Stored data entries
————

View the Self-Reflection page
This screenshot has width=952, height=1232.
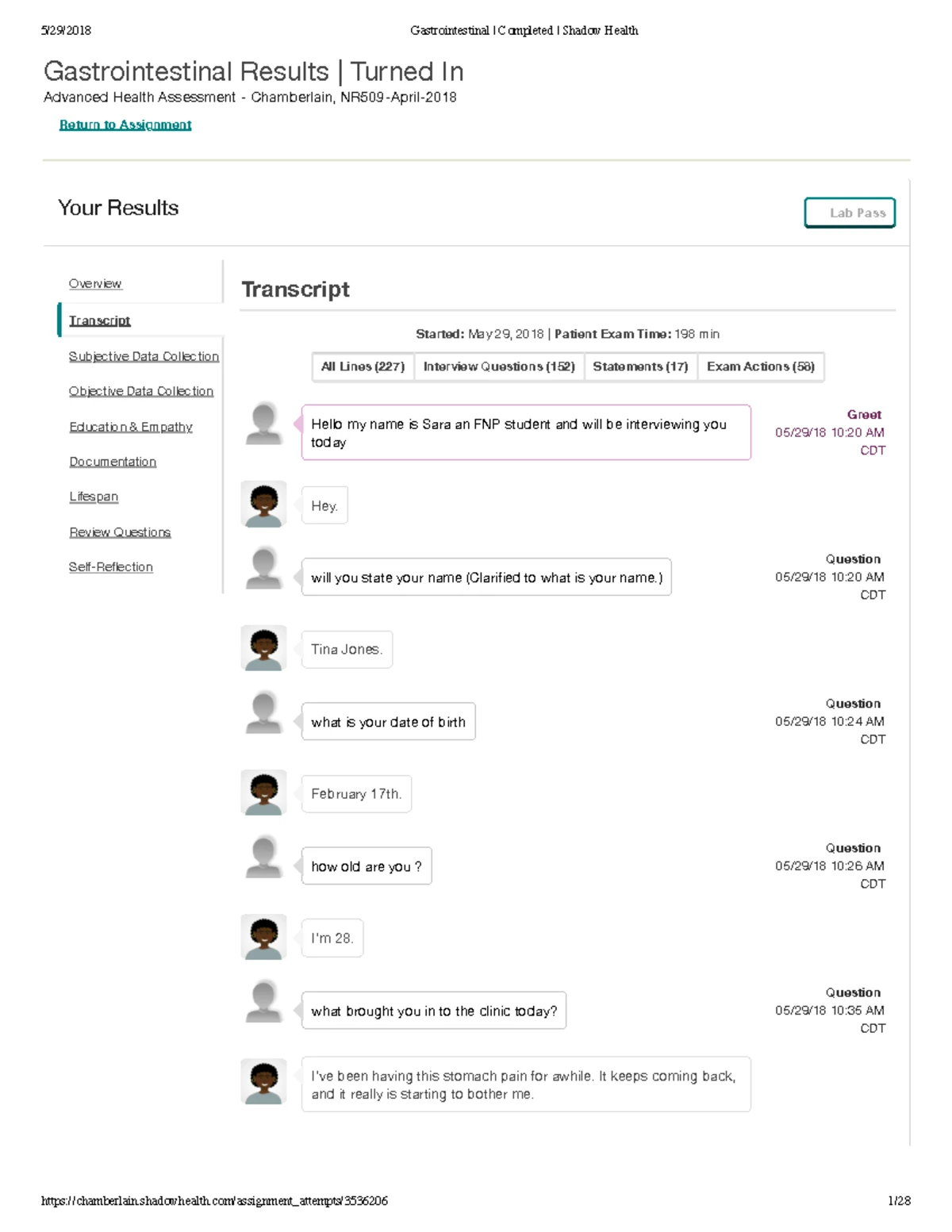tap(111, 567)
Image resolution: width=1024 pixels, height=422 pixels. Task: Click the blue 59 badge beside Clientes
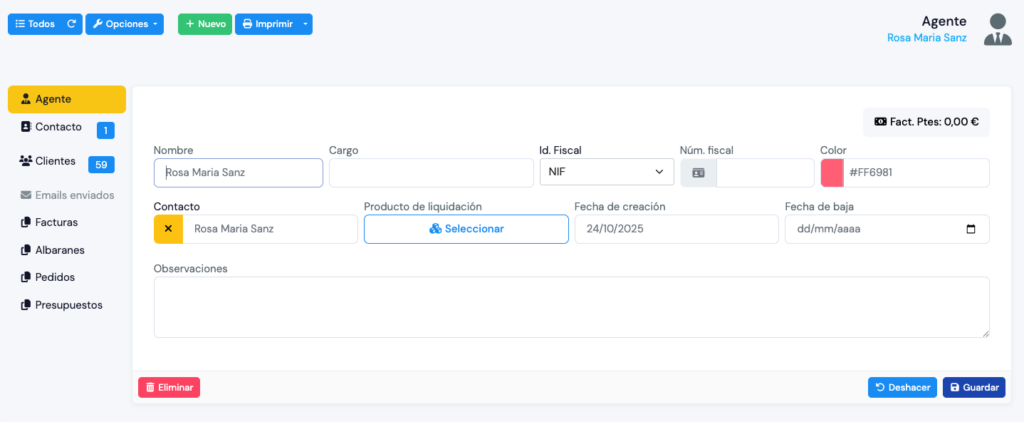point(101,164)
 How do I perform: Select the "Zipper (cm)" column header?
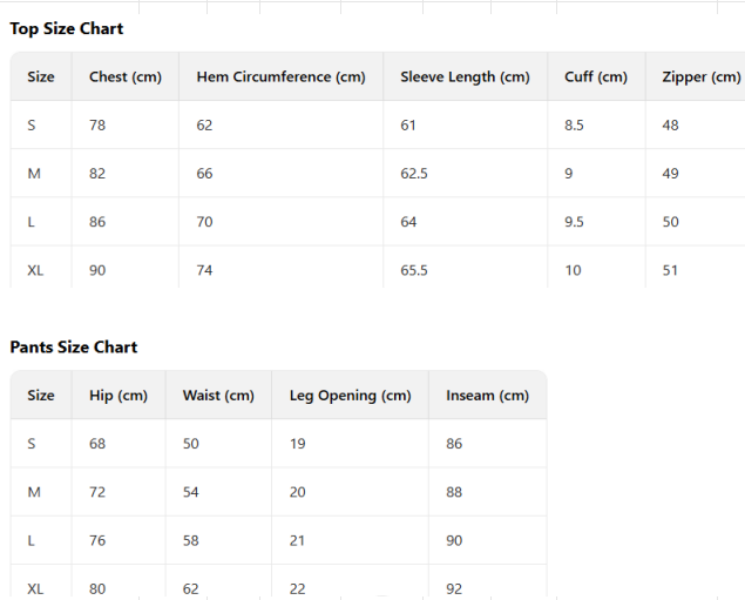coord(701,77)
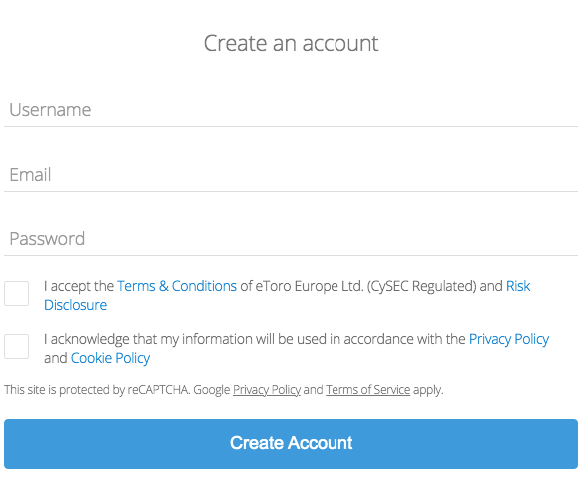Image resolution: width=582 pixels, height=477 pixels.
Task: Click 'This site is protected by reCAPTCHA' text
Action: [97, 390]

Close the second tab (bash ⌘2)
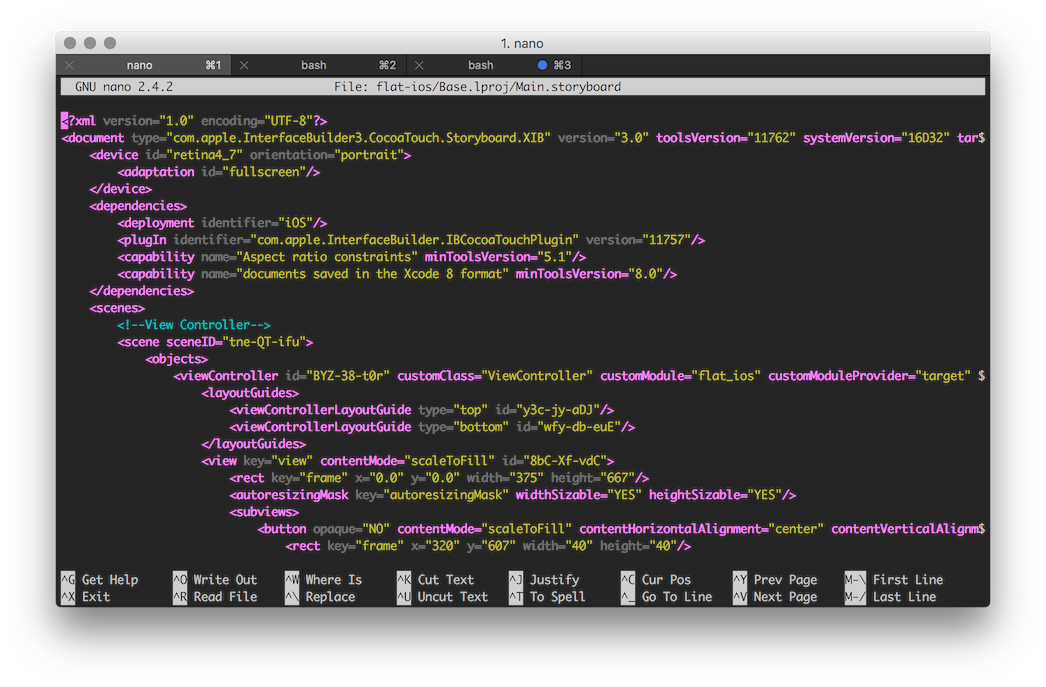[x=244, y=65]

————

> Assignment:
Could you write out, word for word, the lines from the one containing "How do I perform: Select" through the last line of the records, leaving out the pictures?

> Solution to the exercise:
 How do I perform: Select the "Zipper (cm)" column header?
coord(701,77)
Image resolution: width=582 pixels, height=477 pixels.
Task: Click 'This site is protected by reCAPTCHA' text
Action: [97, 390]

Close the second tab (bash ⌘2)
[x=244, y=65]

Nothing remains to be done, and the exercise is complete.